___ MATERIAL FOR THE TASK
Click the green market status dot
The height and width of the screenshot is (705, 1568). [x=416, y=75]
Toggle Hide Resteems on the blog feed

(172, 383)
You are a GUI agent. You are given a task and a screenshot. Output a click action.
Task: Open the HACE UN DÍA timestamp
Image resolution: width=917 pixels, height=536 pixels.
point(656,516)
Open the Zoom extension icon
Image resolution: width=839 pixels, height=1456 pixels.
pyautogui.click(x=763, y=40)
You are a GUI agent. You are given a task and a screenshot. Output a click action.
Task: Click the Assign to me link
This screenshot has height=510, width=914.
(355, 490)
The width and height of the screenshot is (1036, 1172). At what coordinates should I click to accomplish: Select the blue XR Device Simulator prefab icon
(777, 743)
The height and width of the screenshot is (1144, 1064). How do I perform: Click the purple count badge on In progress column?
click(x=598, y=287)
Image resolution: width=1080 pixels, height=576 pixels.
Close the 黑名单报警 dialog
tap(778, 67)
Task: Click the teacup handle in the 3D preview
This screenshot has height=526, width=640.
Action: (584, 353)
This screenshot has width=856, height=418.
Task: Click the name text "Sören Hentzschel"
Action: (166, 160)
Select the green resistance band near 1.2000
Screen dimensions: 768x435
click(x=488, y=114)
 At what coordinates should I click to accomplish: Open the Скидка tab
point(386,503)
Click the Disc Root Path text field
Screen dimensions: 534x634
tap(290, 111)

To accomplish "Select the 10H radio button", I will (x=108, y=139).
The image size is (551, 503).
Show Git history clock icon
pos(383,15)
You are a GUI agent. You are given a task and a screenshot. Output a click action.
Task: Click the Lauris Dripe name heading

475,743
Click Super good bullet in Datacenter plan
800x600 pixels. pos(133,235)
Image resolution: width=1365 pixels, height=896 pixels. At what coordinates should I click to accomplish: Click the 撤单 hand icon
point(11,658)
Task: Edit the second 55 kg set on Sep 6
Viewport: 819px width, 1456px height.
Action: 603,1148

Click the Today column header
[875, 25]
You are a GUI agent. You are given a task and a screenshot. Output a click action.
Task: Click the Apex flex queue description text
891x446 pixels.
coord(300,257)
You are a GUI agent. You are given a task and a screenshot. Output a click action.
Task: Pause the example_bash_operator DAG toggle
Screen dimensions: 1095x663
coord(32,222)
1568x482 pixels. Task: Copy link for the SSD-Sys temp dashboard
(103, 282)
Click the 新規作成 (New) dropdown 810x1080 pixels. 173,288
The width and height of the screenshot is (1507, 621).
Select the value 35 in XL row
______
▸ **WHAT THE TASK ASKS**:
Make an exact copy of the listing shown above.

▸ **YOUR RESPONSE**:
Click the green market status dot
The height and width of the screenshot is (705, 1568). [x=416, y=75]
Toggle Hide Resteems on the blog feed

(172, 383)
You are a GUI agent. You are given a task and a screenshot. Output a click action.
Task: Open the HACE UN DÍA timestamp
Image resolution: width=917 pixels, height=536 pixels.
point(656,516)
Open the Zoom extension icon
Image resolution: width=839 pixels, height=1456 pixels.
pyautogui.click(x=763, y=40)
You are a GUI agent. You are given a task and a screenshot. Output a click action.
Task: Click the Assign to me link
This screenshot has height=510, width=914.
(355, 490)
The width and height of the screenshot is (1036, 1172). At what coordinates should I click to accomplish: Select the blue XR Device Simulator prefab icon
(777, 743)
The height and width of the screenshot is (1144, 1064). How do I perform: Click the purple count badge on In progress column?
click(x=598, y=287)
Image resolution: width=1080 pixels, height=576 pixels.
Close the 黑名单报警 dialog
tap(778, 67)
Task: Click the teacup handle in the 3D preview
This screenshot has height=526, width=640.
Action: (584, 353)
This screenshot has width=856, height=418.
Task: Click the name text "Sören Hentzschel"
Action: (166, 160)
Select the green resistance band near 1.2000
Screen dimensions: 768x435
click(x=488, y=114)
 At what coordinates should I click to accomplish: Open the Скидка tab
point(386,503)
Click the Disc Root Path text field
Screen dimensions: 534x634
tap(290, 111)

To accomplish "Select the 10H radio button", I will (x=108, y=139).
The image size is (551, 503).
Show Git history clock icon
pos(383,15)
You are a GUI agent. You are given a task and a screenshot. Output a click action.
Task: Click the Lauris Dripe name heading

475,743
Click Super good bullet in Datacenter plan
800x600 pixels. pos(133,235)
Image resolution: width=1365 pixels, height=896 pixels. At what coordinates should I click to accomplish: Click the 撤单 hand icon
point(11,658)
Task: Edit the second 55 kg set on Sep 6
Viewport: 819px width, 1456px height.
Action: 603,1148

Click the Today column header
[875, 25]
You are a GUI agent. You are given a task and a screenshot. Output a click action.
Task: Click the Apex flex queue description text
891x446 pixels.
coord(300,257)
You are a GUI agent. You are given a task and a screenshot. Output a click action.
Task: Pause the example_bash_operator DAG toggle
Screen dimensions: 1095x663
coord(32,222)
1568x482 pixels. Task: Copy link for the SSD-Sys temp dashboard
(103, 282)
Click the 新規作成 (New) dropdown 810x1080 pixels. 173,288
The width and height of the screenshot is (1507, 621).
Select the value 35 in XL row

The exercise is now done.